TEXT SHOWN section start

It's always a heated discussion topic it seems - raw milk! I live in New Zealand, our economy is based on dairy production and wool. Most farm kids here grow up drinking raw milk from a house cow, even on dairy farms where the sold milk is pasteurised. But in a farm milking 300+ cows per day mastitis or disease may not be quickly picked up and pasteurising makes milk safe for the general public. Interestingly the NZ law allows farmers to sell customers up to 5Litres per day of raw milk at the farm gate here. I doubt it'd be allowed if it was really so dangerous? I drink raw goat milk myself, at my own risk. And if I ever get sick I'd be sure to mention it to my doctor. I know my doe is healthy and my milk is hygenically handled, so I'm happy to risk it for the lovely taste and extra nutrients. If I wanted pasteurised milk I'd save the farming hassle and buy it from the shop. I feel blessed to live in a small country where milk is a big industry because the monitoring of herd testing and animal care is usually to high standards. Thats my two cents, I'm not out to offend anyone.


----------



## Pony (Jan 6, 2003)

ani's ark said:


> It's always a heated discussion topic it seems - raw milk! I live in New Zealand, our economy is based on dairy production and wool. Most farm kids here grow up drinking raw milk from a house cow, even on dairy farms where the sold milk is pasteurised. But in a farm milking 300+ cows per day mastitis or disease may not be quickly picked up and pasteurising makes milk safe for the general public. Interestingly the NZ law allows farmers to sell customers up to 5Litres per day of raw milk at the farm gate here. I doubt it'd be allowed if it was really so dangerous? I drink raw goat milk myself, at my own risk. And if I ever get sick I'd be sure to mention it to my doctor. I know my doe is healthy and my milk is hygenically handled, so I'm happy to risk it for the lovely taste and extra nutrients. If I wanted pasteurised milk I'd save the farming hassle and buy it from the shop. I feel blessed to live in a small country where milk is a big industry because the monitoring of herd testing and animal care is usually to high standards. Thats my two cents, I'm not out to offend anyone.


The difference between the two countries is that too many people here have bought into the fallacy that we can be 100% protected from any and all disease and discomfort. They don't realize that 1.) our immune systems, like our muscles, need challenge to be strong, and 2.) there is no such thing as "safety" from life. 

Life is dangerous. Period.


----------



## Caprice Acres (Mar 6, 2005)

Ford Zoo said:


> I beg to differ, Chrones is an auotimmune disorder with genetic tendancies. I have cared for many Chrones patients over the years that have never had raw milk, and I live in the dairy state.


Oh, I'm sure there are chrones patients that have never drank raw milk. As I said, MAP is isolatable in 3% of pasteurized milk.  that's quite a bit - 3 out of 100 gallons of milk of your shelf at your local wal-mart. Also, most johnes positive cows go for slaughter - not after a postiive test, but after the disease takes it's toll and their production drops and they cannot keep weight on, and it could easily transmit that way as well.

I'm with the DNA PCR that shows chrones patients have the MAP DNA in them. As I said, the head doctor who specializes in CHRONES DISEASE in humans is working with the leading JOHNES researcher to get it called zoonotic. That is VERY convincing IMO.


----------



## Ford Zoo (Jan 27, 2012)

TEXT SHOWN section end

**WHAT YOU NEED TO DO**
- a) In the raw milk thread, how much raw milk per day may New Zealand farmers sell to customers at the farm gate?
- b) Can you continue the raw milk thread from the point where it stops?

EXTRACTED MATERIAL section start

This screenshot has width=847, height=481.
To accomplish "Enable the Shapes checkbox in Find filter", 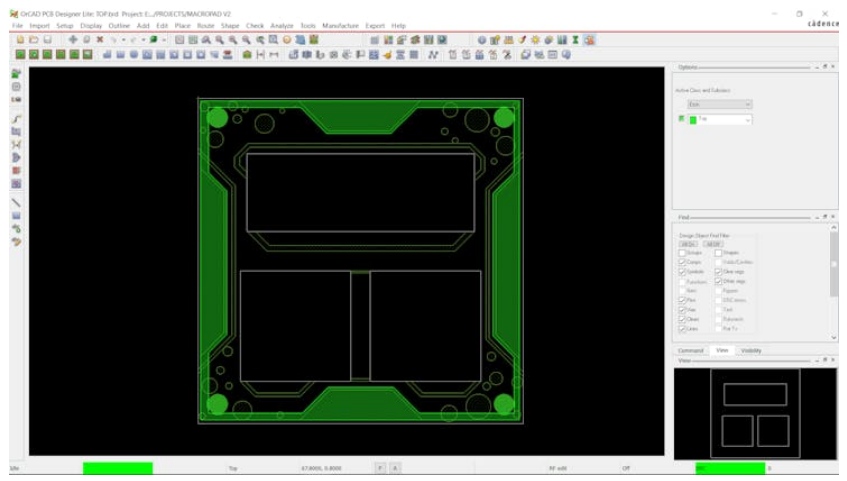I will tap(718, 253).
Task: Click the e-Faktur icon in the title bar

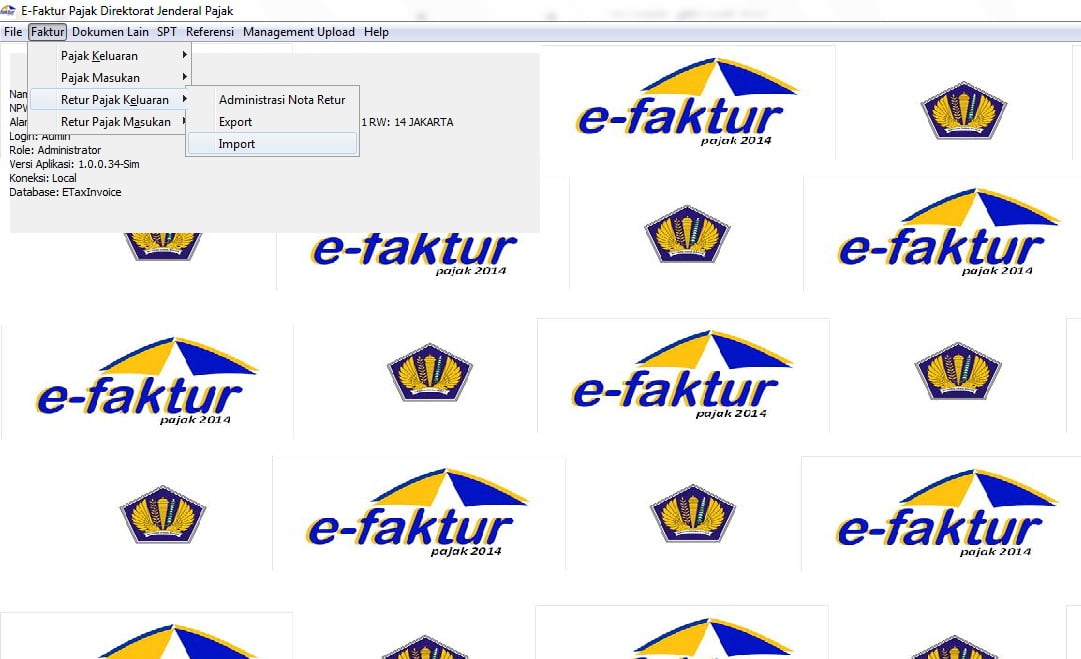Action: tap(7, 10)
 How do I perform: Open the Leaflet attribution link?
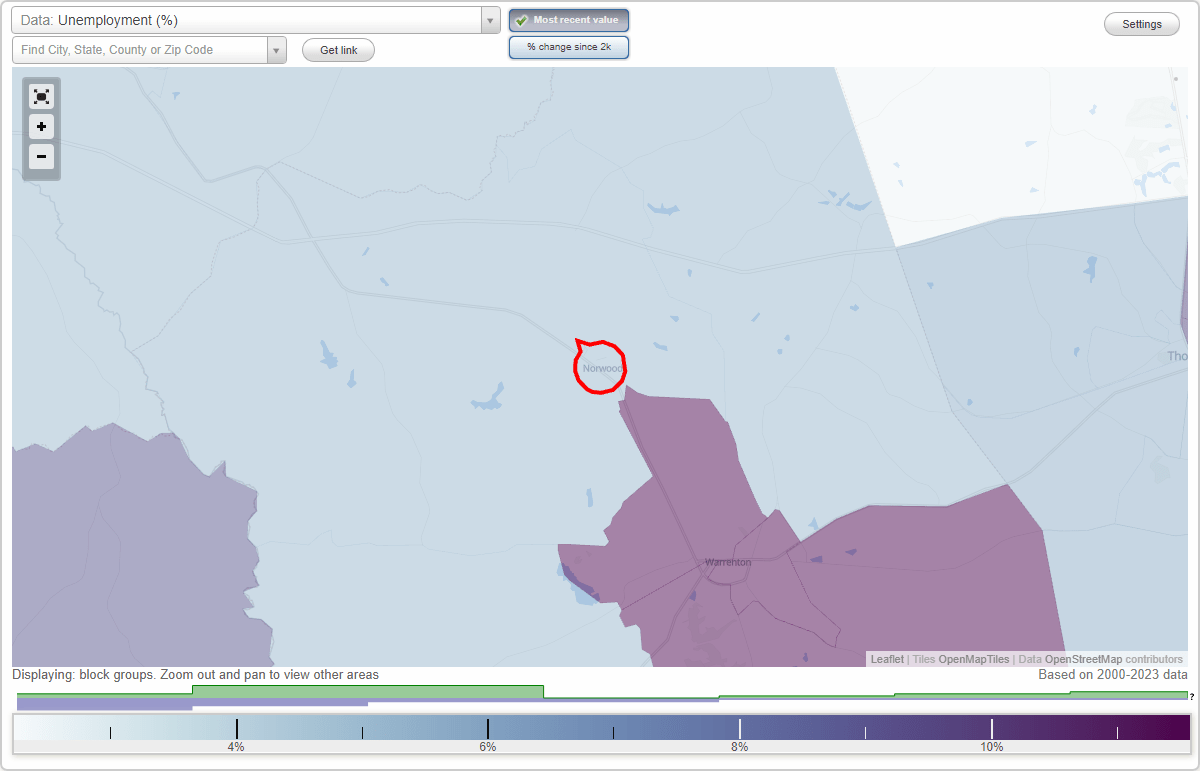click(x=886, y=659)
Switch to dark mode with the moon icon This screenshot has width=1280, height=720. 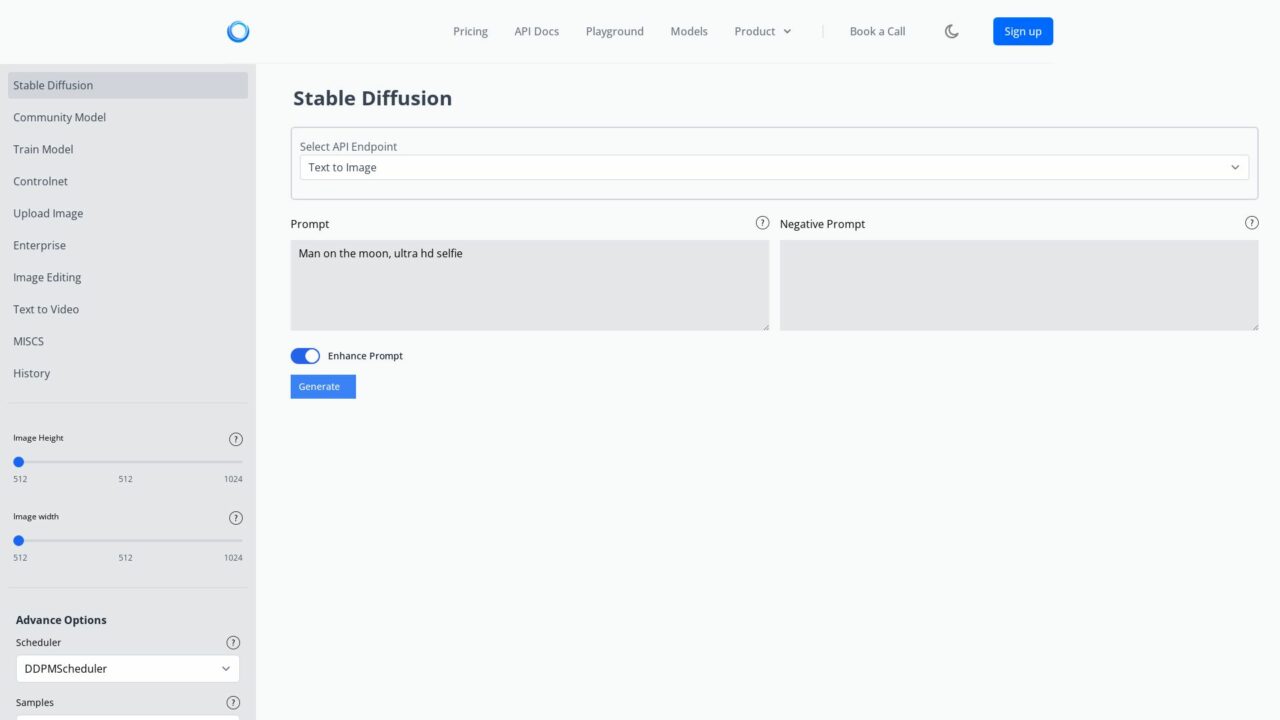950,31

EXTRACTED MATERIAL section end

**EXPECTED OUTPUTS**
- a) Up to 5 liters per day.

- b)
Pony said:


> The difference between the two countries is that too many people here have bought into the fallacy that we can be 100% protected from any and all disease and discomfort. They don't realize that 1.)* our immune systems, like our muscles, need challenge to be strong*, and 2.) there is no such thing as "safety" from life.
> 
> Life is dangerous. Period.


I've seen many articles noting the fact that America has a higher rate of autoimmune disorders than any other country partially due to the fact that as a whole the population uses too many antibacterial products and pasteurizes many foods (even store bought eggs are irradiated now). As Pony said, our immune system needs to be challenged so it can do it's job. Take that away, and it starts turning on itself.


----------



## Eunice (Feb 9, 2005)

Can we spell Crohn's correctly? My daughter has it.


----------



## Ford Zoo (Jan 27, 2012)

I'm with the DNA PCR that shows chrones patients have the MAP DNA in them. As I said said:


> Not trying to argue here, you seem to have some scientific background, and I have been a nurse for many years. I did research this before I made my post to back up my knowledge and did not find reference to your information. If they are indeed finding a cause other than Autoimmune for Chron's, then perhaps they can find a prevention and/or cure for it too.
> 
> But personally, I find the benefits of raw milk outweigh the risks.


----------



## Ford Zoo (Jan 27, 2012)

And sorry, I mispelled it again! My fingers walk faster than my brain some days.


----------



## Ford Zoo (Jan 27, 2012)

And Donna, just out of curiosity, since I live in your neighboring state-Why don't you test for TB? According to the Wisconsin Ag website, MI has problems with TB. I only ask, not to be judgemental, but to learn as I am not familiar with the disease in livestock. I know that it is carried by at least the wild deer population. Perhaps you operate a closed herd and therefore don't worry about obtaining (+) animals?


----------



## Creamers (Aug 3, 2010)

> Well- most chemicals in processed foods may kill you after decades but something in raw milk may kill you tomorrow.


Spinach bought today might kill you tomorrow, too . . let us be fair.

Raw milk here - I think it is safer than ANYTHING coming from the store, and data - the CDC - backs it up, much to their chagrin.


----------



## CarolT (Mar 12, 2009)

So, since it's (MAP) present in pasteurized milk, and still causes problems (Crohn's), you're saying it is just as safe to drink raw milk?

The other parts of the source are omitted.